The inverse cosine function is represented as $f(x)=cos^{-1}x$. Here the -1 is not an exponent, it represents the inverse.The another name for $cos^{-1}x$ is arccosx.
ask-math has already explains you about the sine graph. The domain for sine is $\frac{-\prod }{2}\leq x \leq \frac{\prod}{2}$. The cosine inverse function is not one-to-one function so it is restricted sine function.
The another name for inverse sine function is :
$cos^{-1}(x)$ = arccos (x)
To evaluate inverse cosine functions remember that the following statement is equivalent.
$\Theta = cos^{-1}(x) \Leftrightarrow x = cos(\Theta)$
In other words, when we evaluate cosine inverse function we are asking what angle,θ, did we plug into the cosine function (regular, not inverse!) to get x.
f(x)= cos(x)
Domain
$\frac{-\prod }{2}\leq x \leq \frac{\prod}{2}$
Range
$-1\leq y \leq 1$
$f(x)=cos^{-1}x$
$-1\leq x \leq 1$
$\frac{-\prod }{2}\leq y \leq \frac{\prod}{2}$
In cosine function, we know that $cos \Theta =\frac{adjacent side }{hypotenuse}$
The inverse sine function $cos{-1}$ takes the ratio adjacent/hypotenuse and gives the angle θ.

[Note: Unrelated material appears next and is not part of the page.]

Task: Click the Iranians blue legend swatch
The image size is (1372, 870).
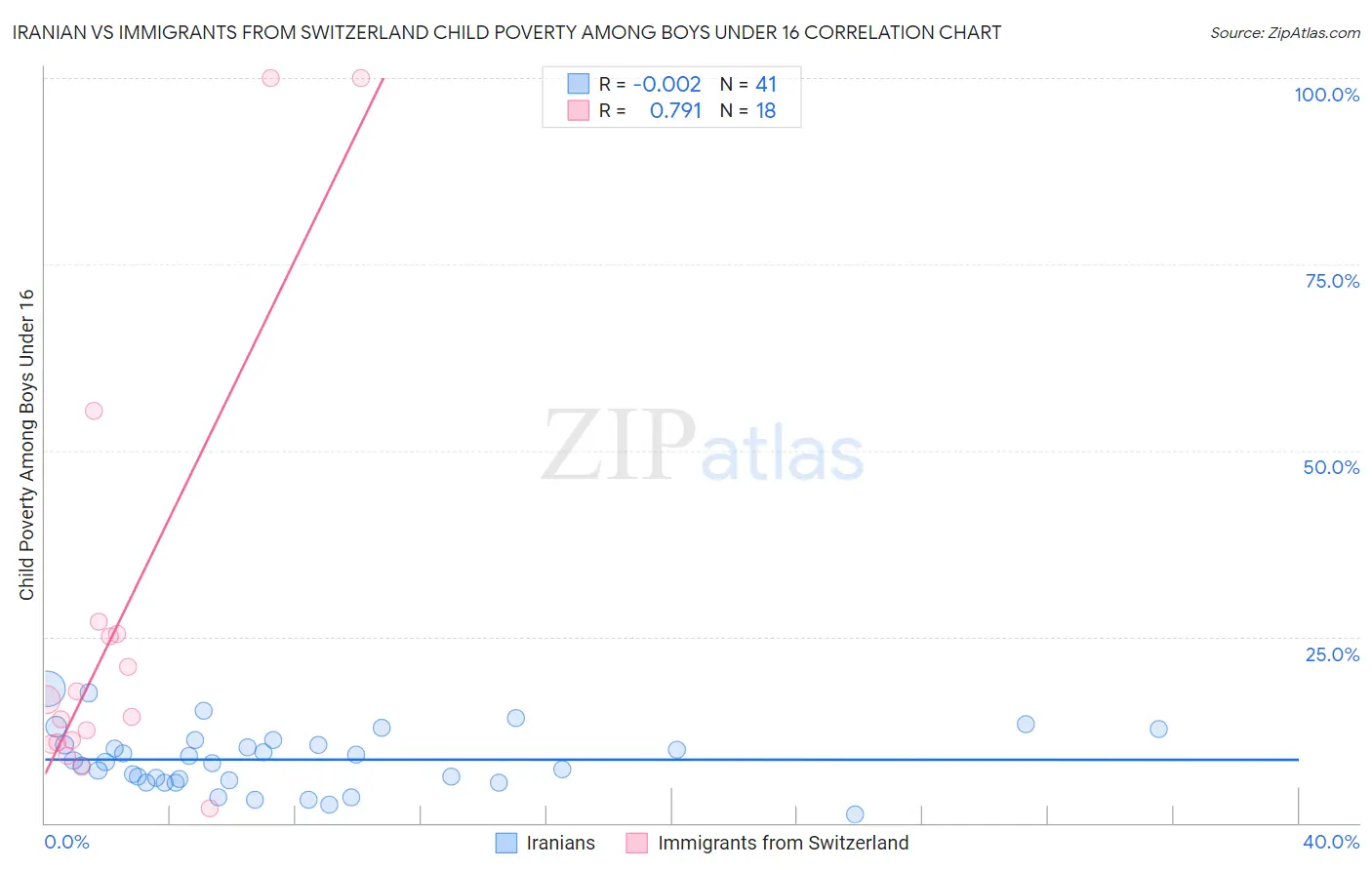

∴ θ = $cos^{-1}(\frac{adjacent side }{hypotenuse})$
For example, $cos 60^{0} =\frac{1}{2}$
∴ θ = $cos^{-1}(\frac{1}{2})$
⇒ θ = $60^{0}$
Evaluate inverse Cosine function
In the unit circle given above, the first coordinate gives you cosine value and second coordinate gives you sine value.
1) Evaluate f(x) = $cos^{-1}(0)$
Solution : f(x) = $cos^{-1}(0)$
y = $cos^{-1}(0)$
⇒ y = $90^{0}$ ( For the degree you can use a unit circle or calculator)
2) Evaluate f(x) = $cos^{-1}(\frac{\sqrt{3}}{2})$
Solution : f(x) = $cos^{-1}(\frac{\sqrt{3}}{2})$
y = $cos^{-1}(\frac{\sqrt{3}}{2})$
⇒ y = $30^{0}$
3) Find y, when cos(y) = 0.1276. Solution : cos(y) = 0.1276.
∴ y = $cos^{-1}(0.1276) $
⇒ y = $82.6690^{0}$
⇒ y = $82.7^{0}$